▸ TASK BRIEF
Could you repeat the text of every item below word for word, leaving out the pictures?

===== GIVEN ENTRIES =====

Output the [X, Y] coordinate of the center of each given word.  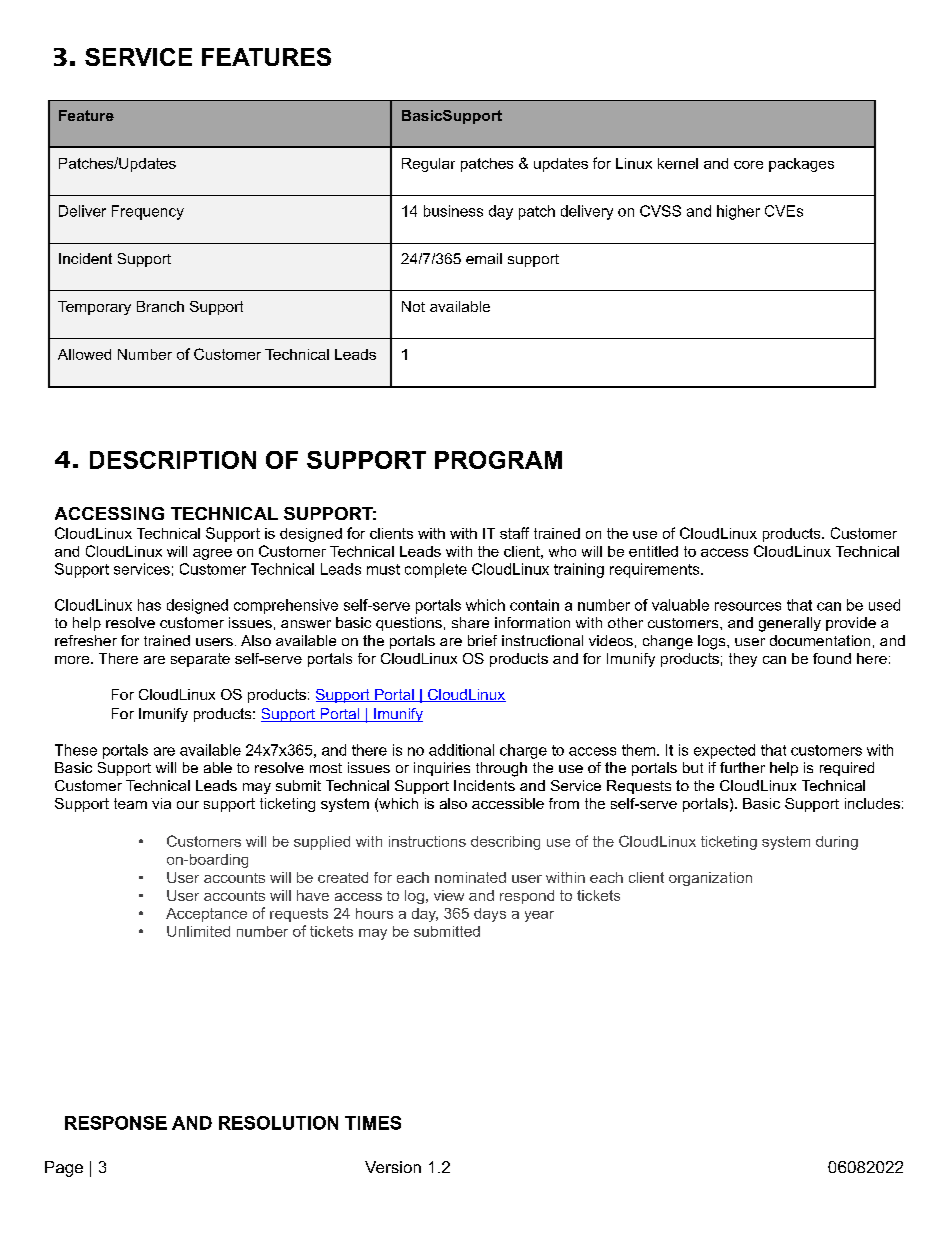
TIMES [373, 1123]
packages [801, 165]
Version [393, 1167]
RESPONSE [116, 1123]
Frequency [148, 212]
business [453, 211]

=====

▸ WRITTEN SOLUTION
Output the [X, Y] coordinate of the center of each given word.  
TIMES [373, 1123]
packages [801, 165]
Version [393, 1167]
RESPONSE [116, 1123]
Frequency [148, 212]
business [453, 211]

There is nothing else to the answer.